**CHALLENGE:** Rewrite the listing below with every "Instruction" changed to "Command" and everything else kept the same. Leave the pictures out.
-------------------------
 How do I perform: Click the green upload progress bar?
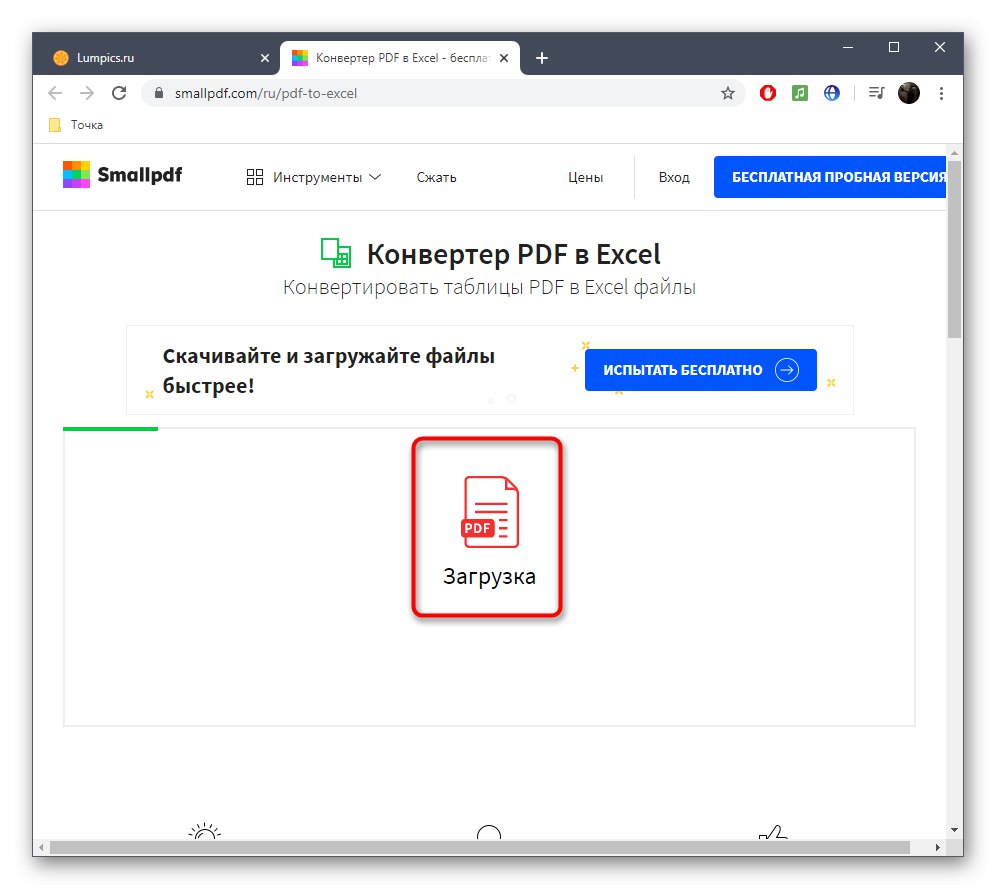click(x=110, y=428)
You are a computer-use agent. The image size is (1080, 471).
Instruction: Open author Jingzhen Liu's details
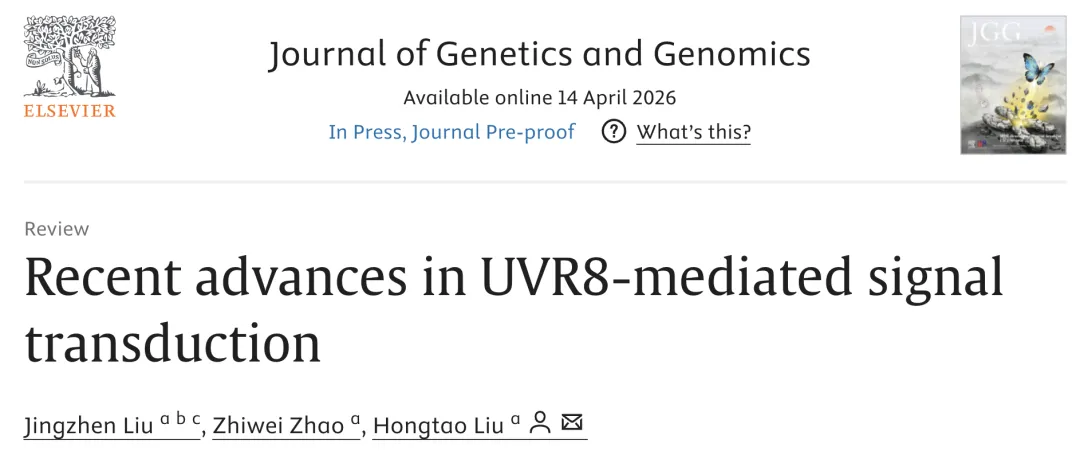coord(89,426)
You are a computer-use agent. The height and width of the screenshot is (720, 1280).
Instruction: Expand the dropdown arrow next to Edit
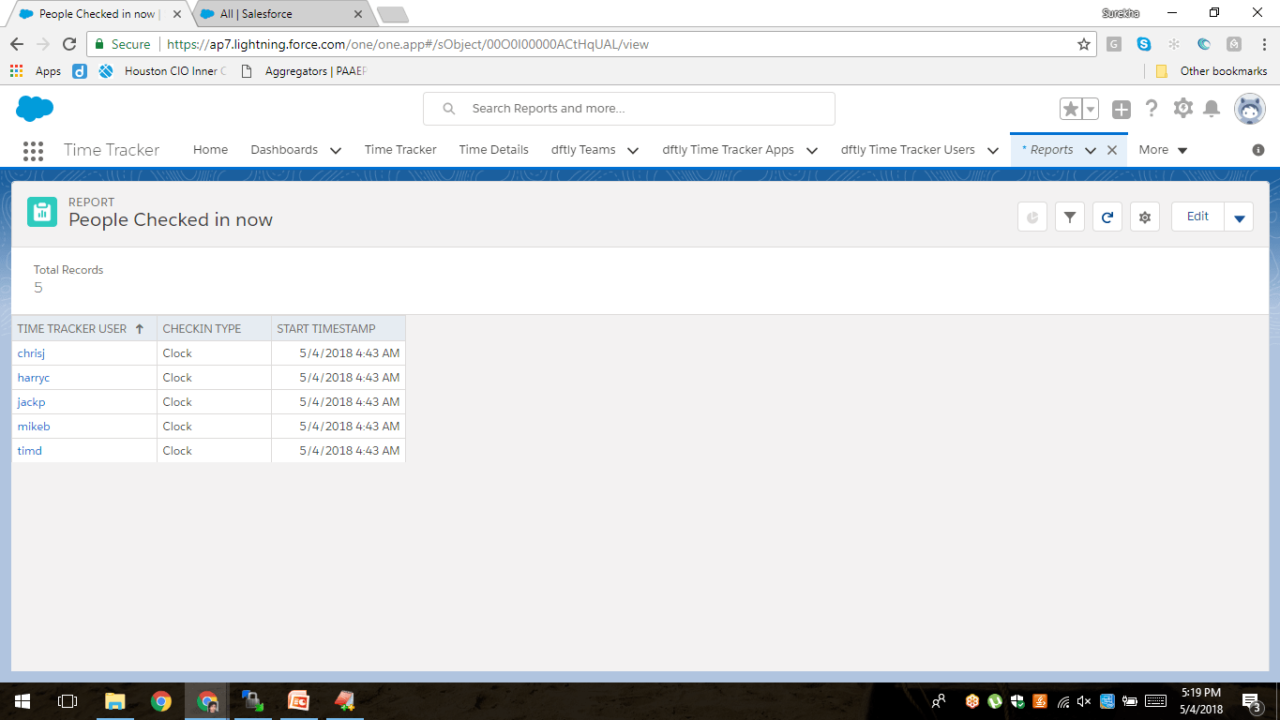(1239, 217)
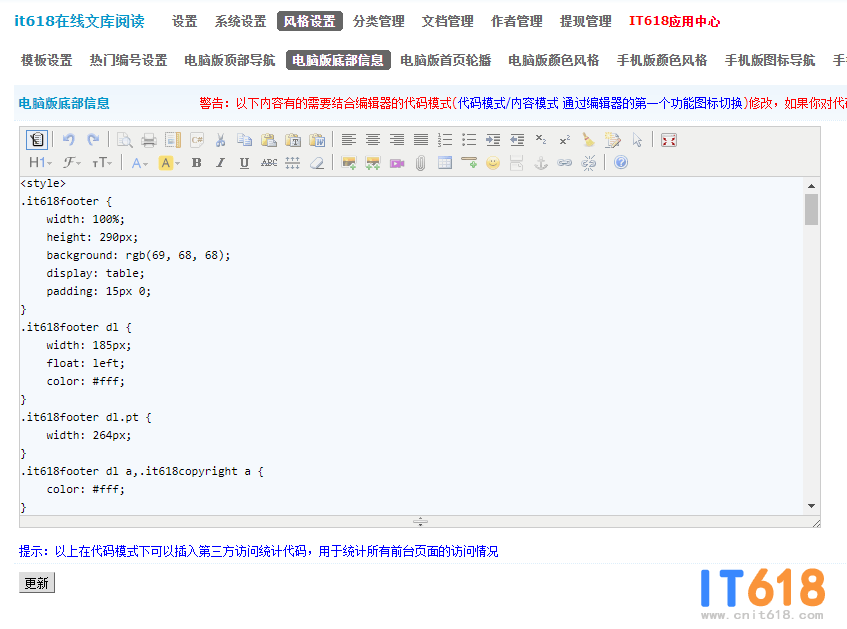Open the IT618应用中心 link

[x=674, y=21]
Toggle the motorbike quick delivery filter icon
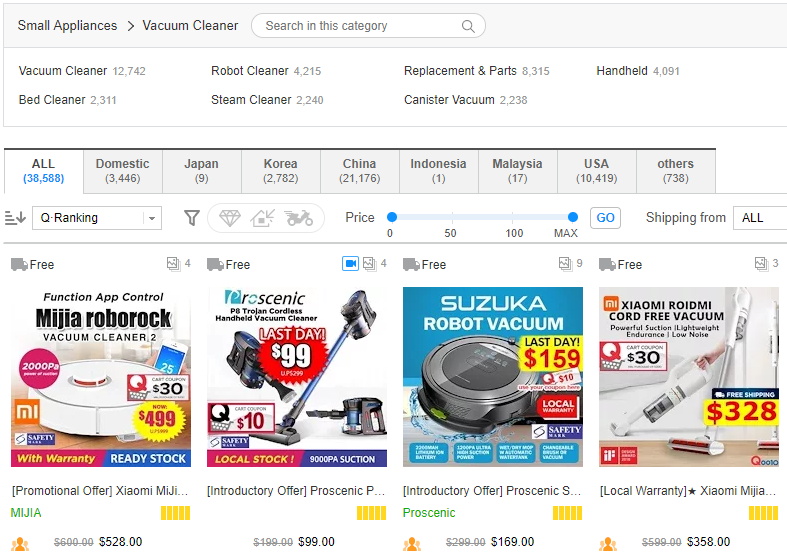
-------------------------
**FINISHED EXERCISE:**
 How do I perform: Click the green upload progress bar?
click(x=110, y=428)
You are a computer-use agent. The image size is (1080, 471).
Command: Open author Jingzhen Liu's details
coord(89,426)
You are a computer-use agent. The height and width of the screenshot is (720, 1280).
Command: Expand the dropdown arrow next to Edit
(1239, 217)
Open the IT618应用中心 link

[x=674, y=21]
Toggle the motorbike quick delivery filter icon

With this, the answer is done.